§ WHAT YOU SHOULD DO:
Every record that follows is to be copied exactly, with the pictures omitted.

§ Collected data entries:
——————

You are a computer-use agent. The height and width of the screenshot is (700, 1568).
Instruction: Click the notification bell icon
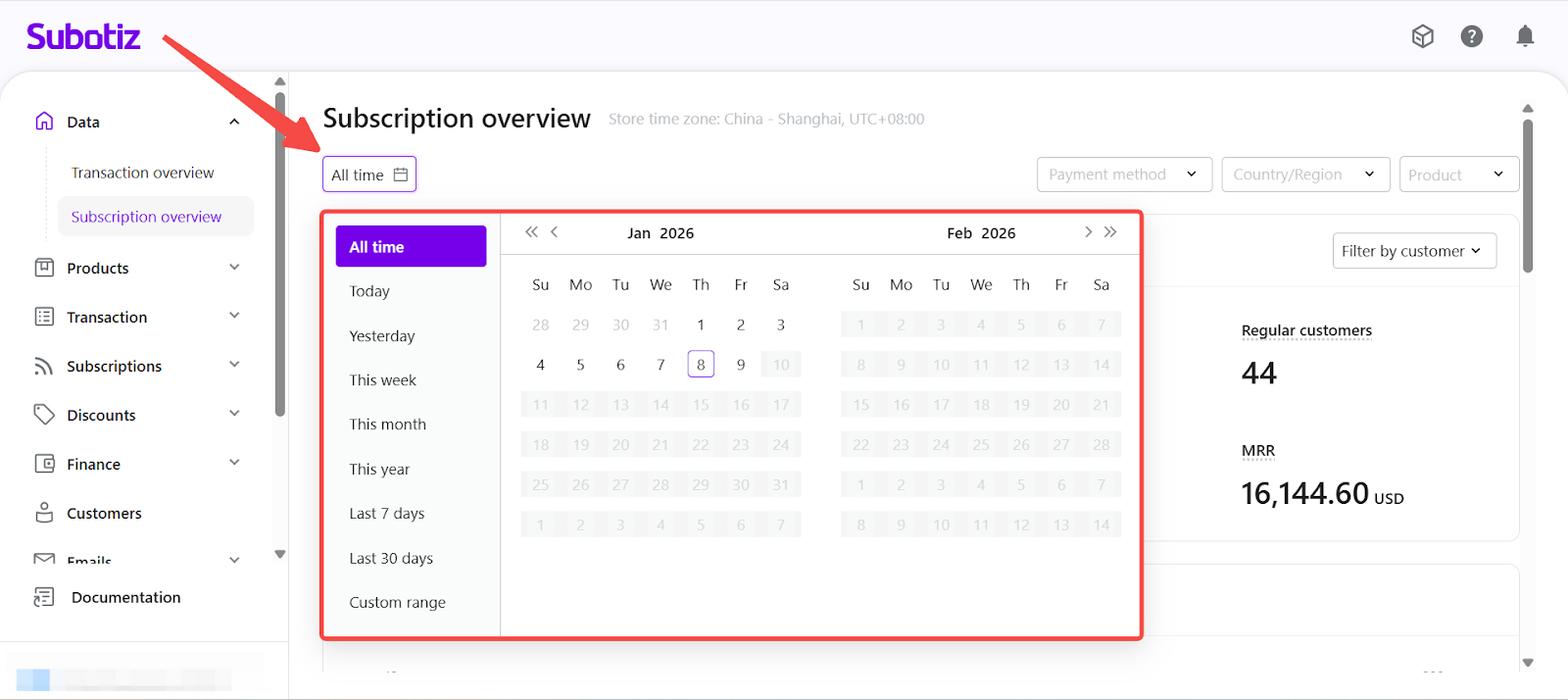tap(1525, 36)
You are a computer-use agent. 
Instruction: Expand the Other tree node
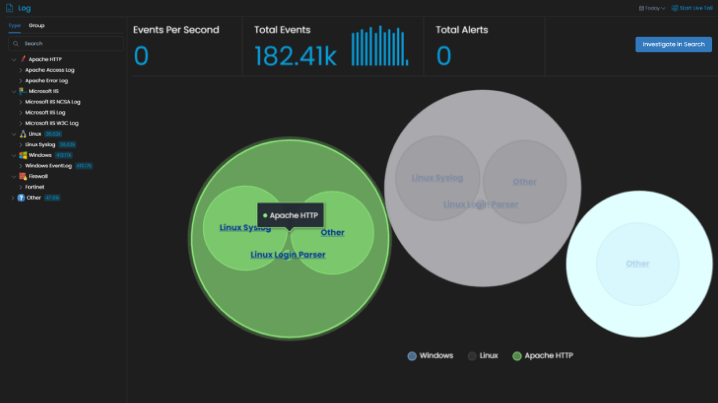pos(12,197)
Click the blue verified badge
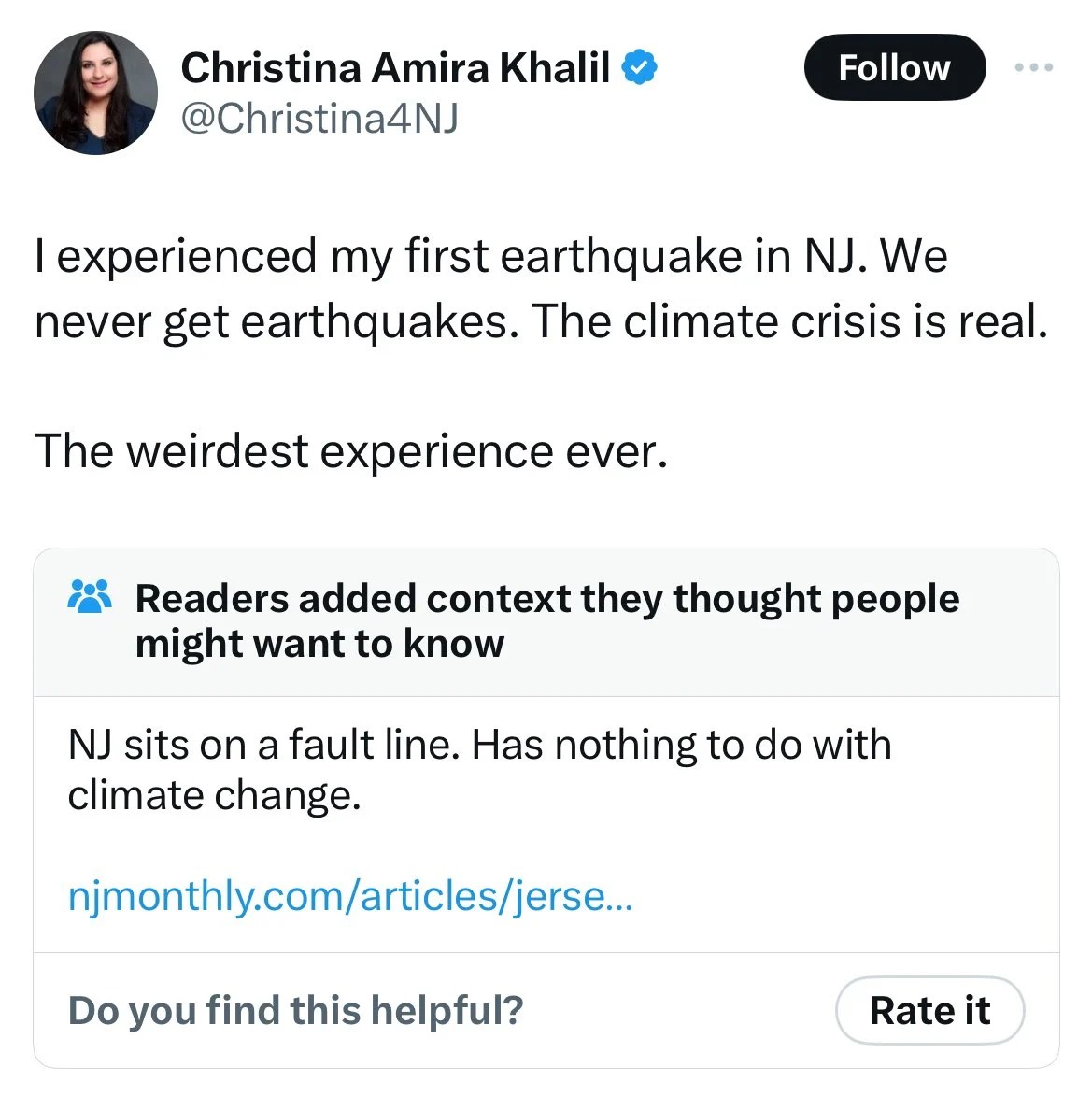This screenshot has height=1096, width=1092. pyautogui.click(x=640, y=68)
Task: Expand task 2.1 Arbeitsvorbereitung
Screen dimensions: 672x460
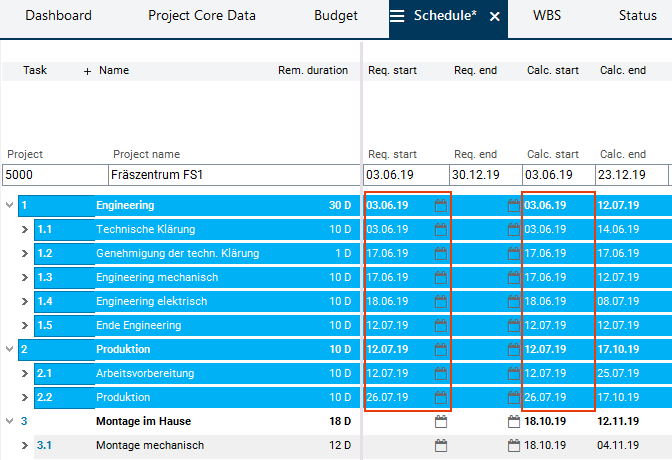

——————

§ THE ANSWER:
You are a computer-use agent. The height and width of the screenshot is (700, 1568).
Instruction: Click the notification bell icon
tap(1525, 36)
You are a computer-use agent. 
Instruction: Expand the Other tree node
pos(12,197)
Click the blue verified badge
This screenshot has height=1096, width=1092. pyautogui.click(x=640, y=68)
Task: Expand task 2.1 Arbeitsvorbereitung
Screen dimensions: 672x460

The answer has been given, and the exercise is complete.